Task inputs:
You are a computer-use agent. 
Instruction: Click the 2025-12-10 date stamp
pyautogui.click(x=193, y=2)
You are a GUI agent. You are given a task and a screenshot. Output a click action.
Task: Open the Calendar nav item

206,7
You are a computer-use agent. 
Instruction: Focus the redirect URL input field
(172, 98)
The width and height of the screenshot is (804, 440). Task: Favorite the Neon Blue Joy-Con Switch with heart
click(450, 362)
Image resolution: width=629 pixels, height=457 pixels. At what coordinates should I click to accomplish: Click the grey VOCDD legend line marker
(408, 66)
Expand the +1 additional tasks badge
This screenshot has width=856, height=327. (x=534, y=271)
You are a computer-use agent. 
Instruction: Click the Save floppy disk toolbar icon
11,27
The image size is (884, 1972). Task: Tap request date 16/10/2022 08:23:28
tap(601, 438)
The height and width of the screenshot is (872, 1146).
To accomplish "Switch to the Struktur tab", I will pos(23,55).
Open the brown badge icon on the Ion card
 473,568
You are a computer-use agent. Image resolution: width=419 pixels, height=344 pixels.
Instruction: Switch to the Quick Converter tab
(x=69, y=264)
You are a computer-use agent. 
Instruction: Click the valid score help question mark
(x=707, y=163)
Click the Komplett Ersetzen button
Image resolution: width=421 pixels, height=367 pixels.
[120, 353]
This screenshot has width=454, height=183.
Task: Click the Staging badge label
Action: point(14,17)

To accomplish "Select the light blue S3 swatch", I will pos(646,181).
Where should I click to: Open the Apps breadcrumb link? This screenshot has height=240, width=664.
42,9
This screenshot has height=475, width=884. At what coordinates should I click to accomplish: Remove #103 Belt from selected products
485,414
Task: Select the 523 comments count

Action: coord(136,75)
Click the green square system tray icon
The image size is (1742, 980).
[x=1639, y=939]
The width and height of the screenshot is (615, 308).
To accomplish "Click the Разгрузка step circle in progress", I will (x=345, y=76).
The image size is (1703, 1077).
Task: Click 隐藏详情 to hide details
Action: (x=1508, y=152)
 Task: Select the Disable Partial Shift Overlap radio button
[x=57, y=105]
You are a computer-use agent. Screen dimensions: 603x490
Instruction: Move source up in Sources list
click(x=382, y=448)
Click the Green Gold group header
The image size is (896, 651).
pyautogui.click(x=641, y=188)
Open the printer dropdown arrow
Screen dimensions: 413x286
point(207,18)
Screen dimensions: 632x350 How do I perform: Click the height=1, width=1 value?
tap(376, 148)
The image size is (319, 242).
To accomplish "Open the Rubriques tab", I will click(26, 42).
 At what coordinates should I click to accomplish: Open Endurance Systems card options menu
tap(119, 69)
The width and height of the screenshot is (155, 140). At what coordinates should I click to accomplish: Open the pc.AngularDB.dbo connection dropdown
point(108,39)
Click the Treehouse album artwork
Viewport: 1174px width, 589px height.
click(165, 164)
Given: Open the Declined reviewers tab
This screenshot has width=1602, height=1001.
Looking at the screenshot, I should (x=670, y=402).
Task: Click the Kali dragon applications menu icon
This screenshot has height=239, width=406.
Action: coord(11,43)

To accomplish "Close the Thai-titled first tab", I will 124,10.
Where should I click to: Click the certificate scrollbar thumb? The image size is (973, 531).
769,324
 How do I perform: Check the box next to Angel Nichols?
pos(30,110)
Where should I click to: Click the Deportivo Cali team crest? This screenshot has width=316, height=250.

Problem:
Can you reproduce all of the material above, word for word and line by line?

Task output:
You are a computer-use agent. 
Instruction: Click the 2025-12-10 date stamp
pyautogui.click(x=193, y=2)
You are a GUI agent. You are given a task and a screenshot. Output a click action.
Task: Open the Calendar nav item

206,7
You are a computer-use agent. 
Instruction: Focus the redirect URL input field
(172, 98)
The width and height of the screenshot is (804, 440). Task: Favorite the Neon Blue Joy-Con Switch with heart
click(450, 362)
Image resolution: width=629 pixels, height=457 pixels. At what coordinates should I click to accomplish: Click the grey VOCDD legend line marker
(408, 66)
Expand the +1 additional tasks badge
This screenshot has width=856, height=327. (x=534, y=271)
You are a computer-use agent. 
Instruction: Click the Save floppy disk toolbar icon
11,27
The image size is (884, 1972). Task: Tap request date 16/10/2022 08:23:28
tap(601, 438)
The height and width of the screenshot is (872, 1146).
To accomplish "Switch to the Struktur tab", I will pos(23,55).
Open the brown badge icon on the Ion card
 473,568
You are a computer-use agent. Image resolution: width=419 pixels, height=344 pixels.
Instruction: Switch to the Quick Converter tab
(x=69, y=264)
You are a computer-use agent. 
Instruction: Click the valid score help question mark
(x=707, y=163)
Click the Komplett Ersetzen button
Image resolution: width=421 pixels, height=367 pixels.
[120, 353]
This screenshot has width=454, height=183.
Task: Click the Staging badge label
Action: point(14,17)

To accomplish "Select the light blue S3 swatch", I will pos(646,181).
Where should I click to: Open the Apps breadcrumb link? This screenshot has height=240, width=664.
42,9
This screenshot has height=475, width=884. At what coordinates should I click to accomplish: Remove #103 Belt from selected products
485,414
Task: Select the 523 comments count

Action: coord(136,75)
Click the green square system tray icon
The image size is (1742, 980).
[x=1639, y=939]
The width and height of the screenshot is (615, 308).
To accomplish "Click the Разгрузка step circle in progress", I will (x=345, y=76).
The image size is (1703, 1077).
Task: Click 隐藏详情 to hide details
Action: (x=1508, y=152)
 Task: Select the Disable Partial Shift Overlap radio button
[x=57, y=105]
You are a computer-use agent. Screen dimensions: 603x490
Instruction: Move source up in Sources list
click(x=382, y=448)
Click the Green Gold group header
The image size is (896, 651).
pyautogui.click(x=641, y=188)
Open the printer dropdown arrow
Screen dimensions: 413x286
point(207,18)
Screen dimensions: 632x350 How do I perform: Click the height=1, width=1 value?
tap(376, 148)
The image size is (319, 242).
To accomplish "Open the Rubriques tab", I will click(26, 42).
 At what coordinates should I click to accomplish: Open Endurance Systems card options menu
tap(119, 69)
The width and height of the screenshot is (155, 140). At what coordinates should I click to accomplish: Open the pc.AngularDB.dbo connection dropdown
point(108,39)
Click the Treehouse album artwork
Viewport: 1174px width, 589px height.
click(165, 164)
Given: Open the Declined reviewers tab
This screenshot has width=1602, height=1001.
Looking at the screenshot, I should (x=670, y=402).
Task: Click the Kali dragon applications menu icon
This screenshot has height=239, width=406.
Action: coord(11,43)

To accomplish "Close the Thai-titled first tab", I will 124,10.
Where should I click to: Click the certificate scrollbar thumb? The image size is (973, 531).
769,324
 How do I perform: Check the box next to Angel Nichols?
pos(30,110)
Where should I click to: Click the Deportivo Cali team crest? This screenshot has width=316, height=250.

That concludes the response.